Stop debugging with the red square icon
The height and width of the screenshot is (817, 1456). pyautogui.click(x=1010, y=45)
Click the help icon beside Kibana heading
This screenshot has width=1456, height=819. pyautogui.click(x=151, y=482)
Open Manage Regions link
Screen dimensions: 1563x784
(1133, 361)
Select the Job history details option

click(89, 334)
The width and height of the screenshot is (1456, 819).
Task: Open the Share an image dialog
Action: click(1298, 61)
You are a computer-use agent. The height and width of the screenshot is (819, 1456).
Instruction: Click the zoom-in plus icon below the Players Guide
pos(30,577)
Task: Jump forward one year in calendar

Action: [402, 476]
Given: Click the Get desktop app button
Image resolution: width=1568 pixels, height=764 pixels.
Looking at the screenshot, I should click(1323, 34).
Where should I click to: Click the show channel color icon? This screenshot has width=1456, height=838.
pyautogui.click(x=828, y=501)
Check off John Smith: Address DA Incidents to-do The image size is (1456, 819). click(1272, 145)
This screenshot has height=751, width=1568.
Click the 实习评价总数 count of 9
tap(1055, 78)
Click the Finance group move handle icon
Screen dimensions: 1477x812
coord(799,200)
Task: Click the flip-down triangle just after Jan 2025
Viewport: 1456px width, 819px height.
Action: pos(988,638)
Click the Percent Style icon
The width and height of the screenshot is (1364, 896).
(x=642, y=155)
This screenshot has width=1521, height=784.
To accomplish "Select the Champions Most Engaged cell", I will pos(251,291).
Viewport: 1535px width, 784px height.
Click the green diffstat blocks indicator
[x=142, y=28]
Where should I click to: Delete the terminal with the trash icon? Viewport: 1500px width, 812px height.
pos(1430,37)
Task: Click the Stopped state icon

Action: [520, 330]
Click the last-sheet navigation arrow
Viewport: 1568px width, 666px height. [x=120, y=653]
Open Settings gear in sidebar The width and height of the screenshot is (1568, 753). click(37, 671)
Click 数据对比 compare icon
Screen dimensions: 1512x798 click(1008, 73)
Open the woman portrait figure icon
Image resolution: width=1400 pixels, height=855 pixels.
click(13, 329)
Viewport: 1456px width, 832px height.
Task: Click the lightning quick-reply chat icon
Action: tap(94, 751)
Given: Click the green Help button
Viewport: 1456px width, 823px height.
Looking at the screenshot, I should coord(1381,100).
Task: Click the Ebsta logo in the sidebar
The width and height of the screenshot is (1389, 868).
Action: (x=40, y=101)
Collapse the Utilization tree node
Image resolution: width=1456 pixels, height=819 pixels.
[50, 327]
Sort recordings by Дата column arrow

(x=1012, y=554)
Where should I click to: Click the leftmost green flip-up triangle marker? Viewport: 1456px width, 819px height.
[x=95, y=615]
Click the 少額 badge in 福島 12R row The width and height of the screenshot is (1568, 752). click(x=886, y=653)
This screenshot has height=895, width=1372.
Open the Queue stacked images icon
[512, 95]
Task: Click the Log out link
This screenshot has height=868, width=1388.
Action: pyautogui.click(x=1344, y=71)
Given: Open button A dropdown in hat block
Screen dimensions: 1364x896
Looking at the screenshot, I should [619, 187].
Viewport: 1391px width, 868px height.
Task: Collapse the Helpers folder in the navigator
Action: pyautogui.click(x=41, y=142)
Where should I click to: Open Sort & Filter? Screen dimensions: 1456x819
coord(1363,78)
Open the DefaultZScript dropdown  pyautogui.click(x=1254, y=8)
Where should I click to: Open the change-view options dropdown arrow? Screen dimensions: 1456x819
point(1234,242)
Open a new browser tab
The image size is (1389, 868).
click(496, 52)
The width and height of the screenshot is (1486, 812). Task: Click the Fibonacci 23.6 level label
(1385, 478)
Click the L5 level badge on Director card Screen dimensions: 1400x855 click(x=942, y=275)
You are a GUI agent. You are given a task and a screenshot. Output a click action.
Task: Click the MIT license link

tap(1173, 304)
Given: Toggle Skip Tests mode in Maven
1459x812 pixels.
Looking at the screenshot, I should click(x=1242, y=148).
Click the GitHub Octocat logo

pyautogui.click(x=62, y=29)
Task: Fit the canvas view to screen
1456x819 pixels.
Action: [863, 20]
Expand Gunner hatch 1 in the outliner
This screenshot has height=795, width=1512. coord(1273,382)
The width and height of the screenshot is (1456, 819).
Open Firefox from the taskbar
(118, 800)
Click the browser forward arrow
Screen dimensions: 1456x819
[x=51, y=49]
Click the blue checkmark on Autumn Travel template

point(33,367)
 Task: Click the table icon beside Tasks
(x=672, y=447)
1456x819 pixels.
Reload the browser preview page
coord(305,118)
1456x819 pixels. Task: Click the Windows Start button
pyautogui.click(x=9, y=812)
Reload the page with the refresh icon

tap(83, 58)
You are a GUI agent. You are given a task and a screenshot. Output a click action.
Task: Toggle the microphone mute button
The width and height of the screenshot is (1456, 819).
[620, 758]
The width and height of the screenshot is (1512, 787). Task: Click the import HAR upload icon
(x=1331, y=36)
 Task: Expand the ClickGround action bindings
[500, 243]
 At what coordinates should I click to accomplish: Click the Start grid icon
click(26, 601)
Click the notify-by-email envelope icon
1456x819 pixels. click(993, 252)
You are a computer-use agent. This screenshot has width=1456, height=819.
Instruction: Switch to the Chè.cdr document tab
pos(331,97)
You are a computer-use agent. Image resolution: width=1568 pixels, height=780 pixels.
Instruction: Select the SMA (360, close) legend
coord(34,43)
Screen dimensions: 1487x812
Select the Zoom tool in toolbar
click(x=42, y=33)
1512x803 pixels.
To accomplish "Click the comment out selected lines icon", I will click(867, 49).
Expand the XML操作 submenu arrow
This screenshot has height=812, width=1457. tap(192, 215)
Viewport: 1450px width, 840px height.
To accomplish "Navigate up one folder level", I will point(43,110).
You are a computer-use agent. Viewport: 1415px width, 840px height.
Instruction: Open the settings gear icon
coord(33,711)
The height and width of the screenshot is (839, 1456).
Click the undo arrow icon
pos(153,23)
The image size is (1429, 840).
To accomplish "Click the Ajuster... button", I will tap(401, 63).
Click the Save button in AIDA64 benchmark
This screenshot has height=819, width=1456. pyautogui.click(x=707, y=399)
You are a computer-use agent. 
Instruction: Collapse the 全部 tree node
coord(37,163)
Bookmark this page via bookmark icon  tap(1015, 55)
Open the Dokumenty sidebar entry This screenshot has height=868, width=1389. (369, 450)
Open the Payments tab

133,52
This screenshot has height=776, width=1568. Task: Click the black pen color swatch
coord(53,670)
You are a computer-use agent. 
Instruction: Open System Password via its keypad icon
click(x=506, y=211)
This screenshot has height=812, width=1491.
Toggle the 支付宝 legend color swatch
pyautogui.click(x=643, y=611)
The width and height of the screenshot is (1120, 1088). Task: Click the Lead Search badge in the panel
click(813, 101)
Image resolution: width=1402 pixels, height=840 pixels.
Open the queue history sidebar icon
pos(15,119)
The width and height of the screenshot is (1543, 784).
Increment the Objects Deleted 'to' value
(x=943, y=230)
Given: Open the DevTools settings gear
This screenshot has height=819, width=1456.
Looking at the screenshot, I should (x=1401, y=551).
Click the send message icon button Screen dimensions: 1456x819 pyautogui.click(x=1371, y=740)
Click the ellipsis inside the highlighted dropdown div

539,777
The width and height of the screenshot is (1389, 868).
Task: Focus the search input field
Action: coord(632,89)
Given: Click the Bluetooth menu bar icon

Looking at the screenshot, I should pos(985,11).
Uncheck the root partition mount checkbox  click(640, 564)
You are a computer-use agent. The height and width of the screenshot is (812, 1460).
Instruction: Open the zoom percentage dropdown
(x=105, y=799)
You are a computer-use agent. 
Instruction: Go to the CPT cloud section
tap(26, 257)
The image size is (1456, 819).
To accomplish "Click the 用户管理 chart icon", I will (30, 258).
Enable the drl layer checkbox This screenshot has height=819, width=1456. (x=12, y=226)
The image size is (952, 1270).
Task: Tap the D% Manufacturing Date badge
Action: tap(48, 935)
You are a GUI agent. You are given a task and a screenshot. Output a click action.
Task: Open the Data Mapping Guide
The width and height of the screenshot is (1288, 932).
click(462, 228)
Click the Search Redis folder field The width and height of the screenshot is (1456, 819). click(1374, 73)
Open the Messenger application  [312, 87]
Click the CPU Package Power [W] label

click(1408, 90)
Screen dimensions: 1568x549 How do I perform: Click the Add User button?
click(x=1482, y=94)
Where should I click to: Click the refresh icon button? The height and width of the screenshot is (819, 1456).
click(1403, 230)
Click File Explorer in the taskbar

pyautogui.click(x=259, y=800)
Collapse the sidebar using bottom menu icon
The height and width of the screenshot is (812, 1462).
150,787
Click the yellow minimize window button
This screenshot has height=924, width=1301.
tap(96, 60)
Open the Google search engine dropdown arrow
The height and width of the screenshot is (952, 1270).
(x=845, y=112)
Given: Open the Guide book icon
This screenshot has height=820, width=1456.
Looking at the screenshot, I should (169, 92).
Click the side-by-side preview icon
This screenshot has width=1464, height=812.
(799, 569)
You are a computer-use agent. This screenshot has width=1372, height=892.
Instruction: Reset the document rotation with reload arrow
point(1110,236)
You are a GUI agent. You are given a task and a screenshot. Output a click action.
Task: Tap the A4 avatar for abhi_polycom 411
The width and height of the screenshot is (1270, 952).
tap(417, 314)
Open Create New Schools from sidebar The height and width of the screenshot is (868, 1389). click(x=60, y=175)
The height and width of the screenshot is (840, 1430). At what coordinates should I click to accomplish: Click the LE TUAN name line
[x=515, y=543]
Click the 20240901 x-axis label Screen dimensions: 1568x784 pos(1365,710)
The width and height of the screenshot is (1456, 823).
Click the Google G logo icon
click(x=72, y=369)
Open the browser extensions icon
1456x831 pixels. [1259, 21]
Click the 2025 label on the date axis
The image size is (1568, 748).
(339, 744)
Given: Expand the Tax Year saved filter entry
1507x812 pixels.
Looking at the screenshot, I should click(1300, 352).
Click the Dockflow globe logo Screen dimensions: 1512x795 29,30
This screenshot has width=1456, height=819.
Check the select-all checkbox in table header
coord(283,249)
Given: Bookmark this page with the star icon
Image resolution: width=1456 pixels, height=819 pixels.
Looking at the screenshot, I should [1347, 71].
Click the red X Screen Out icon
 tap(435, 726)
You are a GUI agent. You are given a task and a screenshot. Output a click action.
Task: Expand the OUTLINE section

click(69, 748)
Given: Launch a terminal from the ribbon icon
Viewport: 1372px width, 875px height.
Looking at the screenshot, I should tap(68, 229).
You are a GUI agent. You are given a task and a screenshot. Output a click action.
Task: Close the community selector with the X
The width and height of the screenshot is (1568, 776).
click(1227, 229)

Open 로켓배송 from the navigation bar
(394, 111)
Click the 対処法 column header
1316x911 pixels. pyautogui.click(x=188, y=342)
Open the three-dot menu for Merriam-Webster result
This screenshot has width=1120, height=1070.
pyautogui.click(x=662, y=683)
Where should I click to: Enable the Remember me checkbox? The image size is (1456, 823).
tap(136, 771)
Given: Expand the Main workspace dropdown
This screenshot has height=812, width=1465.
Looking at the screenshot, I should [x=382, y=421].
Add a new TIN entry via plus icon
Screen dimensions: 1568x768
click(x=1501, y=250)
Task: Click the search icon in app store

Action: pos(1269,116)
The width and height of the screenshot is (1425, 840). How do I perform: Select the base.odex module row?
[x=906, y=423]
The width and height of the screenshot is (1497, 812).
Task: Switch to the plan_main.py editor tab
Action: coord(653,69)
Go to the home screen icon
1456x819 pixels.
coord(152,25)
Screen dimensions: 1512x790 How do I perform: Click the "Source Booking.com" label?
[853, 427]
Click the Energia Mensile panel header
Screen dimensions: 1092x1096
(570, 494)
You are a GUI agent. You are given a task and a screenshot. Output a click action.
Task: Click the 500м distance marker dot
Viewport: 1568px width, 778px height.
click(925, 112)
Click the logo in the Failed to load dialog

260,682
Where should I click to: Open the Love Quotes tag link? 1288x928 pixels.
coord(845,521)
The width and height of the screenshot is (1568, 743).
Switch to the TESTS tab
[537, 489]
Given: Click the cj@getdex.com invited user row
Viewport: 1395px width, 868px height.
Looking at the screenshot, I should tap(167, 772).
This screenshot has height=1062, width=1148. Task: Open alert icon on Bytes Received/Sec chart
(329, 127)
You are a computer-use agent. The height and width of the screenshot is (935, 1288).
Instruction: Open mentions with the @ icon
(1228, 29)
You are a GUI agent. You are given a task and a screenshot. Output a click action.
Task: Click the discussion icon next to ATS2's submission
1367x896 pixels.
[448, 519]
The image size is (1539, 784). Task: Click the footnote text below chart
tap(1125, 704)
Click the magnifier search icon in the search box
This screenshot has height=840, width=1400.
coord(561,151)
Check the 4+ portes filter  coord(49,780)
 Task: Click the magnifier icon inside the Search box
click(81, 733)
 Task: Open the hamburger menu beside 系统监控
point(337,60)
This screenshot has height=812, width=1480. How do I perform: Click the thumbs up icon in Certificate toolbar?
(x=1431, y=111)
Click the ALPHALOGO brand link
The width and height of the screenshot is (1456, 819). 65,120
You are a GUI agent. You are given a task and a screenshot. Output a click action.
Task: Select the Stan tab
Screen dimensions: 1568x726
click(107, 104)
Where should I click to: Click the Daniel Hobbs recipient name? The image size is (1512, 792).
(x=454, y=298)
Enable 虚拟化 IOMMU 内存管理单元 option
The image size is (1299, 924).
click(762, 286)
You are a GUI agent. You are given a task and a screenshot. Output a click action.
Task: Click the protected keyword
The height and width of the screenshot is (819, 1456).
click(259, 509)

§ **WHAT IS NEEDED**
Take every line from the data that contains the word "Bookmark".

§ **YOUR RESPONSE**
Bookmark this page via bookmark icon  tap(1015, 55)
Given: Bookmark this page with the star icon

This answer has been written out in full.